Sheila, Jen and Kellee for inspiring and hosting the #IMWAYR meme.
Finally, a middle grade fantasy with cats! Given the title and topic of The Forbidden Library, I thought it might be one of those books that appeals more to librarians than anyone else. As it turns out, though, it is a rich fantasy with a sympathetic protagonist and some interesting (and shady) secondary characters. Set in a Victorian-era-esque time, Alice overhears her father being threatened by a menacing fairy shortly before his death. She is sent to live with an “uncle” who has a creepy, magical library. Before long, she is entering books (à la Inkheart) and trying to figure out who is friend and who is foe. One of the more endearing characters in this rich book is Ashes, a talking cat (or, as he likes to remind Alice, half cat). Like so many other characters in this story, Ashes is not clearly good or clearly evil - his identity keeps shifting, keeping readers guessing about his intentions. The Forbidden Library appears to be the first in a planned series and I look forward to the next one!
Tony Abbott has published ninety nine books. Yes, ninety nine! He has it down. His latest series, The Copernicus Legacy starts with The Forbidden Stone. In it, four preteens and one dad head to Europe to attend the unexpected funeral of Uncle Henry, an astronomy professor who has, as it turns out, been murdered. One of the kids has a star chart given to him years before by Uncle Henry; quickly the group realizes that the chart holds the key to a tremendous, deadly mystery. Together, they try to solve it. For whatever reason, I had a hard time feeling invested in this quest. The characters all worked well, but their mission itself never quite became cohesive to me. This may be because The Forbidden Stone is only the first of a planned twelve book series and it is just getting off the ground.
The most astonishing thing about Just Jake is that it was written by a 7th grader (Jake himself). Jake is living at the pinnacle of "awesomeness" when his family must abruptly move from Florida to Maryland, where he is decidedly less cool. He slowly makes inroads with his new peers, constantly assessing the best way to become cool once again. The format of this book is very friendly, with cartoons, sketches and photographs embedded throughout. For readers who enjoyed The Diary of a Wimpy Kid series and are ready for a slightly older narrator, this will be a hit!
Finally, I was thrilled to receive an advance readers copy of Anita Diamant's The Boston Girl from NetGalley. I've read a few of Anita Diamant's books and my memory of them is that they are a bit tome-like. The Boston Girl was much lighter, easier, in a sense, to read. It takes place in Boston in the early 20th century and it is really the coming of age story of three sisters who are daughters of immigrants. The narrator, Addie, is the youngest daughter and she yearns to escape the confines of her parents' rigid upbringing and the constrictions placed on women in the early 1900s. Through her eyes, we see the way a woman, a family, a city and the world change over the course of close to one hundred years.
Now that the (Red Sox) baseball season is over, I'm happily becoming even more of a book geek. Happy reading to all!

==*==

Revise everything in the reading roundup from "Tony Abbott has" down to "off the ground.", changing "Uncle Henry" to "Uncle Harold". The records come from a separate source.

**EXTRACTED DATA:**
==*==

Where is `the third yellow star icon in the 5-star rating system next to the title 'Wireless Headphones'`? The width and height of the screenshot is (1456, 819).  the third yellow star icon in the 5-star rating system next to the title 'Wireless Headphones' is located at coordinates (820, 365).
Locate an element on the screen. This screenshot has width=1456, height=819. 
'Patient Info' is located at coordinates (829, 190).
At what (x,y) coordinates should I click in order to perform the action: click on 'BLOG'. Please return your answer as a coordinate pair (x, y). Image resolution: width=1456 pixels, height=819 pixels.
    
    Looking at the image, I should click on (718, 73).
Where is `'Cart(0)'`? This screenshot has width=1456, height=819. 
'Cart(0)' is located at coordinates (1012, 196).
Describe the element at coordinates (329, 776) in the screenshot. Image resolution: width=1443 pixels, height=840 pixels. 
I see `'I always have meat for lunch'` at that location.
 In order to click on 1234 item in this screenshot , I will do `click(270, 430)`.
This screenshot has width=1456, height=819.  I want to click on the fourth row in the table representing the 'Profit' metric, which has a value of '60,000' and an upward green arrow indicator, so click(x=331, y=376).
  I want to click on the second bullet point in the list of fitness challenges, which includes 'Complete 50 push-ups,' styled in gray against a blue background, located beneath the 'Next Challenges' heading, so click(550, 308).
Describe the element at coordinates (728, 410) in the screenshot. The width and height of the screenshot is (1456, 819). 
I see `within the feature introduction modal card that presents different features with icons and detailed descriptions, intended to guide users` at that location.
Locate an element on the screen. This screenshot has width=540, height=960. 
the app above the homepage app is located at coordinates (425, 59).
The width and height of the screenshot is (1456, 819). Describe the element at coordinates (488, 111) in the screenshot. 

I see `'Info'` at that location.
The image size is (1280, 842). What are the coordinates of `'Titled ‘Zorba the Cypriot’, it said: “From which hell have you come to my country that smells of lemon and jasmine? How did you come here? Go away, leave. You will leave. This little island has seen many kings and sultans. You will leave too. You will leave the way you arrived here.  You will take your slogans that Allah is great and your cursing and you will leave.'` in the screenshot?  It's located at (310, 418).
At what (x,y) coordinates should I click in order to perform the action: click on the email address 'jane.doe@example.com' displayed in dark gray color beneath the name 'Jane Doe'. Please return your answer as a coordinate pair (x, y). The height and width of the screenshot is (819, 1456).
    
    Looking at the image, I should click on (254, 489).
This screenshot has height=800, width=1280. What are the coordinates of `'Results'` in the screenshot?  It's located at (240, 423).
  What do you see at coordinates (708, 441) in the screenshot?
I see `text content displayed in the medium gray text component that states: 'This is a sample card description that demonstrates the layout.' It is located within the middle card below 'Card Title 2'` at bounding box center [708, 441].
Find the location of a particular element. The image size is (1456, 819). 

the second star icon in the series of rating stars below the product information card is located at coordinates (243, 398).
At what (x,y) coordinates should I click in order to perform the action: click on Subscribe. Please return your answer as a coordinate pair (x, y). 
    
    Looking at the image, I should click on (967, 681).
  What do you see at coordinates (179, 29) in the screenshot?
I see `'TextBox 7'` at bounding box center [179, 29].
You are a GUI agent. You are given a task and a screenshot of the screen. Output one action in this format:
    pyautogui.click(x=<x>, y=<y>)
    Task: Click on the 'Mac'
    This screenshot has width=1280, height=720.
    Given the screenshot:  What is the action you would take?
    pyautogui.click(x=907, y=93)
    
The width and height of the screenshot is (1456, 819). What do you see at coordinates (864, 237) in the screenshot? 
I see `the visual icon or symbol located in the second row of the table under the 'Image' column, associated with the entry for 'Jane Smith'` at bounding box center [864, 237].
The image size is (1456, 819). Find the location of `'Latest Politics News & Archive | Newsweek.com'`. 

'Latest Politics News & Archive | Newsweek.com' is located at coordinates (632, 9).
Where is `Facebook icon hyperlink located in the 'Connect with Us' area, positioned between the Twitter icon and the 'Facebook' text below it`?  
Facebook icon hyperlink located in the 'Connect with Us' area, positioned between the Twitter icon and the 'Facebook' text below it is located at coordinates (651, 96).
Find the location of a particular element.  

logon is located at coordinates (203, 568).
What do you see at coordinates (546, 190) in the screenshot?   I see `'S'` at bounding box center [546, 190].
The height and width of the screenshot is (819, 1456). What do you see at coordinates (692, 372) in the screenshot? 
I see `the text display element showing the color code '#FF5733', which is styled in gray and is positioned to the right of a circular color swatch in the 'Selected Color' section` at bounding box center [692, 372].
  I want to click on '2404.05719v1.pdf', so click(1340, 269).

==*==

**RESPONSE BELOW:**
Tony Abbott has published ninety nine books. Yes, ninety nine! He has it down. His latest series, The Copernicus Legacy starts with The Forbidden Stone. In it, four preteens and one dad head to Europe to attend the unexpected funeral of Uncle Harold, an astronomy professor who has, as it turns out, been murdered. One of the kids has a star chart given to him years before by Uncle Harold; quickly the group realizes that the chart holds the key to a tremendous, deadly mystery. Together, they try to solve it. For whatever reason, I had a hard time feeling invested in this quest. The characters all worked well, but their mission itself never quite became cohesive to me. This may be because The Forbidden Stone is only the first of a planned twelve book series and it is just getting off the ground.